**TASK OBJECTIVE**
Copy out the listing that follows in its entirety, keeping it exactly the same.
[Opening THE DATA section]
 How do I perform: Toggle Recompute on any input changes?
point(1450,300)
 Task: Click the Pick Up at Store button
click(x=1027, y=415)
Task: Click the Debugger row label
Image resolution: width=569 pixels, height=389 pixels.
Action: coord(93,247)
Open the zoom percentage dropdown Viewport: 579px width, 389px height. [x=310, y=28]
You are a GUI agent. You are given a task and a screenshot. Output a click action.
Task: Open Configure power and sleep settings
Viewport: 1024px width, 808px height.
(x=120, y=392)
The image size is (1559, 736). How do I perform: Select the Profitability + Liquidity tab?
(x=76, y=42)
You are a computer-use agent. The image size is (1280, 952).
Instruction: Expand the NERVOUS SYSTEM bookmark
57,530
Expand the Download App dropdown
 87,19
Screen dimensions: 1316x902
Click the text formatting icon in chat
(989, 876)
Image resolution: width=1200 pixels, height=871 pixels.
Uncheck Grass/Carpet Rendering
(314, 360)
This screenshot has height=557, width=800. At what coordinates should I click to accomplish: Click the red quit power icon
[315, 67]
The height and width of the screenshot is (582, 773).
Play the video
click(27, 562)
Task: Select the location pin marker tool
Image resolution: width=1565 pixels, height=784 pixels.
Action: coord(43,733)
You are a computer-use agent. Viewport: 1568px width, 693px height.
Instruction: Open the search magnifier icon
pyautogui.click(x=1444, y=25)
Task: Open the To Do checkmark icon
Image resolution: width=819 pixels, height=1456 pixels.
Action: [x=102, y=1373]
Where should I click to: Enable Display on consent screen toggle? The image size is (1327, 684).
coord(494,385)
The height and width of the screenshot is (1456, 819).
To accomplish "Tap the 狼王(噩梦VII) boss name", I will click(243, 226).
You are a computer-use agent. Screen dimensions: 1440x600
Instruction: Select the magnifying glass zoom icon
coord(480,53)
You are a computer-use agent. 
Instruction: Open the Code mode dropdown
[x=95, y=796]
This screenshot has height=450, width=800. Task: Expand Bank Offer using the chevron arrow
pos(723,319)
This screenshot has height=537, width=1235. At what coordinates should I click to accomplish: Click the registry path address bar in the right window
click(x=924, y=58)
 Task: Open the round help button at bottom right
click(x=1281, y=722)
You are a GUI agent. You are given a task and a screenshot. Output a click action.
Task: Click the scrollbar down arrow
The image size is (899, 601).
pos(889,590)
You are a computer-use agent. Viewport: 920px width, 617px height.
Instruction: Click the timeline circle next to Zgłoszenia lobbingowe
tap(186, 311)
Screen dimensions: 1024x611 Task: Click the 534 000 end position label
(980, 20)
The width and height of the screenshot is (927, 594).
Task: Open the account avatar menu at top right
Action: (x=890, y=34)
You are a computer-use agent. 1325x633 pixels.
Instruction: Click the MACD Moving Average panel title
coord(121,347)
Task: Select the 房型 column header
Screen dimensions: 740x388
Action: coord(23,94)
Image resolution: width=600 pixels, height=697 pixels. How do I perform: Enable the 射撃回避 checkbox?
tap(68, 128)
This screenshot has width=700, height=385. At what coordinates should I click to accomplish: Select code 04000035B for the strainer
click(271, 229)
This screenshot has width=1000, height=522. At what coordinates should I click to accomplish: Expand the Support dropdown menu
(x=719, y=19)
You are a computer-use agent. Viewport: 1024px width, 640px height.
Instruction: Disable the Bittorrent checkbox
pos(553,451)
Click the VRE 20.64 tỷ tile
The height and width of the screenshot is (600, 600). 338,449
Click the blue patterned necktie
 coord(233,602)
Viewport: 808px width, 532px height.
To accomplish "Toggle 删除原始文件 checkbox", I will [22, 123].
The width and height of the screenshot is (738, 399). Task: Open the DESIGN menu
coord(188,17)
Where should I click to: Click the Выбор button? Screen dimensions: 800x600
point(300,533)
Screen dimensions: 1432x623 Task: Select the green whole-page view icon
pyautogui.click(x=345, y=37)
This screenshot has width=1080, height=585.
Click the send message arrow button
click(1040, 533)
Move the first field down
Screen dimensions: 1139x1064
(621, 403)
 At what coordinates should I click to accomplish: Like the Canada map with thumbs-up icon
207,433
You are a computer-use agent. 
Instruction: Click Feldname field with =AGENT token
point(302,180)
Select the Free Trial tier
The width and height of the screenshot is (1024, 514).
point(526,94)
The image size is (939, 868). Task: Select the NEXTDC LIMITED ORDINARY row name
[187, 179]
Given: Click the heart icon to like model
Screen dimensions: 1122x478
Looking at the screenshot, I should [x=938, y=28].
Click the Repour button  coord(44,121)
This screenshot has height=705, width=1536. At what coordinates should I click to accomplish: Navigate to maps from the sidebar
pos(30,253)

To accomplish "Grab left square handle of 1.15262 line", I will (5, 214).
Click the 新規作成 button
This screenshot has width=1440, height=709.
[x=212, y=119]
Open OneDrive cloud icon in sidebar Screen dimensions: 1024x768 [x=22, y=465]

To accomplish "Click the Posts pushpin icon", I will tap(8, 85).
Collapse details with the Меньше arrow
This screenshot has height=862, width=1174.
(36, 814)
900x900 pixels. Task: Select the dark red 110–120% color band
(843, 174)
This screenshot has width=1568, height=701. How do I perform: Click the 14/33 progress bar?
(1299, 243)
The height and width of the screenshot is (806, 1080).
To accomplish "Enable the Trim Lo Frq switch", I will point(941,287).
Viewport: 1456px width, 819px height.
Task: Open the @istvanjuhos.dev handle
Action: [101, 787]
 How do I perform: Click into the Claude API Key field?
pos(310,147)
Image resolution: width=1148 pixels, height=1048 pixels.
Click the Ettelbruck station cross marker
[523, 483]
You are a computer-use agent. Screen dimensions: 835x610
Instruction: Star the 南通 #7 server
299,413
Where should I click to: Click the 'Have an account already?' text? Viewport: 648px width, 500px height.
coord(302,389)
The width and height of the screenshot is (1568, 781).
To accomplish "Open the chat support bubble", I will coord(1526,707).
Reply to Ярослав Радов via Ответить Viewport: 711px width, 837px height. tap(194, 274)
[Closing THE DATA section]
**RESULT**
 How do I perform: Toggle Recompute on any input changes?
point(1450,300)
 Task: Click the Pick Up at Store button
click(x=1027, y=415)
Task: Click the Debugger row label
Image resolution: width=569 pixels, height=389 pixels.
Action: coord(93,247)
Open the zoom percentage dropdown Viewport: 579px width, 389px height. [x=310, y=28]
You are a GUI agent. You are given a task and a screenshot. Output a click action.
Task: Open Configure power and sleep settings
Viewport: 1024px width, 808px height.
(x=120, y=392)
The image size is (1559, 736). How do I perform: Select the Profitability + Liquidity tab?
(x=76, y=42)
You are a computer-use agent. The image size is (1280, 952).
Instruction: Expand the NERVOUS SYSTEM bookmark
57,530
Expand the Download App dropdown
 87,19
Screen dimensions: 1316x902
Click the text formatting icon in chat
(989, 876)
Image resolution: width=1200 pixels, height=871 pixels.
Uncheck Grass/Carpet Rendering
(314, 360)
This screenshot has height=557, width=800. At what coordinates should I click to accomplish: Click the red quit power icon
[315, 67]
The height and width of the screenshot is (582, 773).
Play the video
click(27, 562)
Task: Select the location pin marker tool
Image resolution: width=1565 pixels, height=784 pixels.
Action: coord(43,733)
You are a computer-use agent. Viewport: 1568px width, 693px height.
Instruction: Open the search magnifier icon
pyautogui.click(x=1444, y=25)
Task: Open the To Do checkmark icon
Image resolution: width=819 pixels, height=1456 pixels.
Action: [x=102, y=1373]
Where should I click to: Enable Display on consent screen toggle? The image size is (1327, 684).
coord(494,385)
The height and width of the screenshot is (1456, 819).
To accomplish "Tap the 狼王(噩梦VII) boss name", I will click(243, 226).
You are a computer-use agent. Screen dimensions: 1440x600
Instruction: Select the magnifying glass zoom icon
coord(480,53)
You are a computer-use agent. 
Instruction: Open the Code mode dropdown
[x=95, y=796]
This screenshot has height=450, width=800. Task: Expand Bank Offer using the chevron arrow
pos(723,319)
This screenshot has height=537, width=1235. At what coordinates should I click to accomplish: Click the registry path address bar in the right window
click(x=924, y=58)
 Task: Open the round help button at bottom right
click(x=1281, y=722)
You are a GUI agent. You are given a task and a screenshot. Output a click action.
Task: Click the scrollbar down arrow
The image size is (899, 601).
pos(889,590)
You are a computer-use agent. Viewport: 920px width, 617px height.
Instruction: Click the timeline circle next to Zgłoszenia lobbingowe
tap(186, 311)
Screen dimensions: 1024x611 Task: Click the 534 000 end position label
(980, 20)
The width and height of the screenshot is (927, 594).
Task: Open the account avatar menu at top right
Action: (x=890, y=34)
You are a computer-use agent. 1325x633 pixels.
Instruction: Click the MACD Moving Average panel title
coord(121,347)
Task: Select the 房型 column header
Screen dimensions: 740x388
Action: coord(23,94)
Image resolution: width=600 pixels, height=697 pixels. How do I perform: Enable the 射撃回避 checkbox?
tap(68, 128)
This screenshot has width=700, height=385. At what coordinates should I click to accomplish: Select code 04000035B for the strainer
click(271, 229)
This screenshot has width=1000, height=522. At what coordinates should I click to accomplish: Expand the Support dropdown menu
(x=719, y=19)
You are a computer-use agent. Viewport: 1024px width, 640px height.
Instruction: Disable the Bittorrent checkbox
pos(553,451)
Click the VRE 20.64 tỷ tile
The height and width of the screenshot is (600, 600). 338,449
Click the blue patterned necktie
 coord(233,602)
Viewport: 808px width, 532px height.
To accomplish "Toggle 删除原始文件 checkbox", I will [22, 123].
The width and height of the screenshot is (738, 399). Task: Open the DESIGN menu
coord(188,17)
Where should I click to: Click the Выбор button? Screen dimensions: 800x600
point(300,533)
Screen dimensions: 1432x623 Task: Select the green whole-page view icon
pyautogui.click(x=345, y=37)
This screenshot has width=1080, height=585.
Click the send message arrow button
click(1040, 533)
Move the first field down
Screen dimensions: 1139x1064
(621, 403)
 At what coordinates should I click to accomplish: Like the Canada map with thumbs-up icon
207,433
You are a computer-use agent. 
Instruction: Click Feldname field with =AGENT token
point(302,180)
Select the Free Trial tier
The width and height of the screenshot is (1024, 514).
point(526,94)
The image size is (939, 868). Task: Select the NEXTDC LIMITED ORDINARY row name
[187, 179]
Given: Click the heart icon to like model
Screen dimensions: 1122x478
Looking at the screenshot, I should [x=938, y=28].
Click the Repour button  coord(44,121)
This screenshot has height=705, width=1536. At what coordinates should I click to accomplish: Navigate to maps from the sidebar
pos(30,253)

To accomplish "Grab left square handle of 1.15262 line", I will (5, 214).
Click the 新規作成 button
This screenshot has width=1440, height=709.
[x=212, y=119]
Open OneDrive cloud icon in sidebar Screen dimensions: 1024x768 [x=22, y=465]

To accomplish "Click the Posts pushpin icon", I will tap(8, 85).
Collapse details with the Меньше arrow
This screenshot has height=862, width=1174.
(36, 814)
900x900 pixels. Task: Select the dark red 110–120% color band
(843, 174)
This screenshot has width=1568, height=701. How do I perform: Click the 14/33 progress bar?
(1299, 243)
The height and width of the screenshot is (806, 1080).
To accomplish "Enable the Trim Lo Frq switch", I will point(941,287).
Viewport: 1456px width, 819px height.
Task: Open the @istvanjuhos.dev handle
Action: [101, 787]
 How do I perform: Click into the Claude API Key field?
pos(310,147)
Image resolution: width=1148 pixels, height=1048 pixels.
Click the Ettelbruck station cross marker
[523, 483]
You are a computer-use agent. Screen dimensions: 835x610
Instruction: Star the 南通 #7 server
299,413
Where should I click to: Click the 'Have an account already?' text? Viewport: 648px width, 500px height.
coord(302,389)
The width and height of the screenshot is (1568, 781).
To accomplish "Open the chat support bubble", I will coord(1526,707).
Reply to Ярослав Радов via Ответить Viewport: 711px width, 837px height. tap(194, 274)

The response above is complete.